Set task: In three sentences, summarize the forum thread about the 722 DVR and its external hard drive.

Supplied text:
* START *

# 722 Says External Hard Drive associated with another DVR



## ebaltz (Nov 23, 2004)

Just got a message today on my 722 that I have had for 1 1/2 years that my external HD which has been connected to it with no problems the entire time, is no longer associated with this DVR and I would have to reformat and lose all my recordings to use it. It hasn't been disconnected from the 722 and hasn't been connected to any other device. WTF? 

Any ideas what is going on or how to correct this?

I have tried the standard, soft reboot, hard reboot, unplug, reconnect etc. etc. no luck, same message every time. How could it possibly just all of a sudden think its connected to a different DVR?


----------



## RickDee (May 23, 2006)

I think your only choice is to call Dish Tech Support and have them resend the information authorizing your account to use the EHD.


----------



## Grampa67 (Mar 14, 2005)

ebaltz said:


> Just got a message today on my 722 that I have had for 1 1/2 years that my external HD which has been connected to it with no problems the entire time, is no longer associated with this DVR and I would have to reformat and lose all my recordings to use it. It hasn't been disconnected from the 722 and hasn't been connected to any other device. WTF?
> 
> Any ideas what is going on or how to correct this?
> 
> I have tried the standard, soft reboot, hard reboot, unplug, reconnect etc. etc. no luck, same message every time. How could it possibly just all of a sudden think its connected to a different DVR?


could it be possible the serial number data on the hard drive is corrupt?


----------



## Stewart Vernon (Jan 7, 2005)

This sounds like another variation of the same glitch discussed *here*.

In your case, you didn't introduce a new receiver into the mix... but I suspect the same "fix" will be what you need. Calling Tech Support and getting them to "hit" your receiver with an authorization to reset things. You might also have to reboot the box, but I think the "hit" is what will mostly do the trick.


----------



## ebaltz (Nov 23, 2004)

Called tech support, after the automated system hung up on me and I had to call back and finally got to a person, they were quite helpful and jumped right on the "hit" issue and got it working in a matter of minutes. Thanks for the advice. I wonder what caused this. I had also lost my favorites, not the named lists, just the channels associated in them and had to redo those. Gremlins?


----------



## Ron Barry (Dec 10, 2002)

Sounds to me like something either in your internal flash memory got corrupted which would also explain loosing your channels or something on your hard drive. Since we don't know where things are layed out it is hard to tell... I would look around your other configuration settings and see if anything else might of disappeared like timers for example.

* END *

Information provided:
* START *

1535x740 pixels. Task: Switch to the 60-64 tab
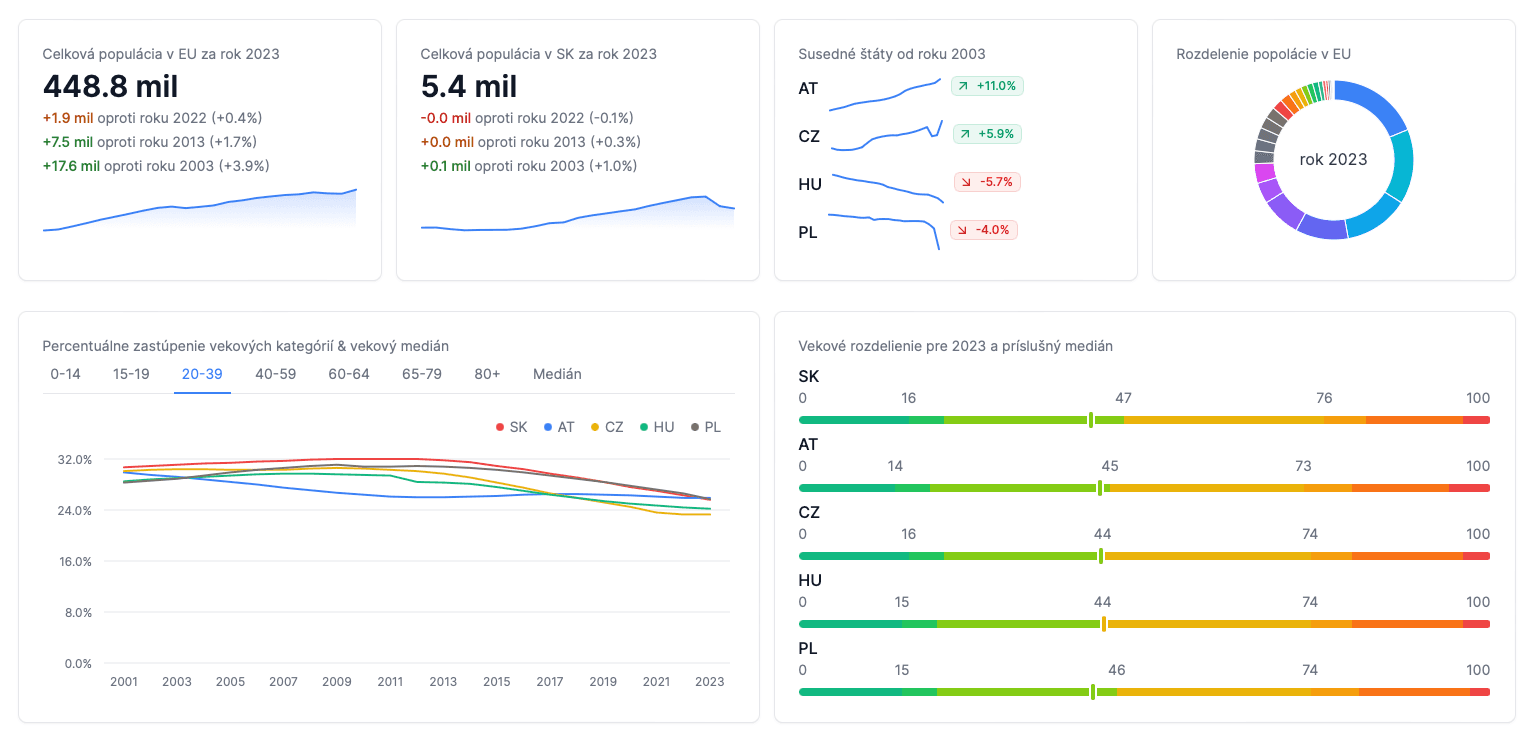coord(349,374)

* END *

Exercise response: A user's 722 DVR, which had worked with an external hard drive for a year and a half, suddenly reported that the drive was associated with another DVR and would have to be reformatted, and soft reboots, hard reboots, and reconnecting did not clear the message. Replies suggested calling Dish tech support for an authorization "hit," and the user did so and had the drive working within minutes. The user had also lost the channels in the favorites lists, and one reply suggested that the internal flash memory or the hard drive had become corrupted.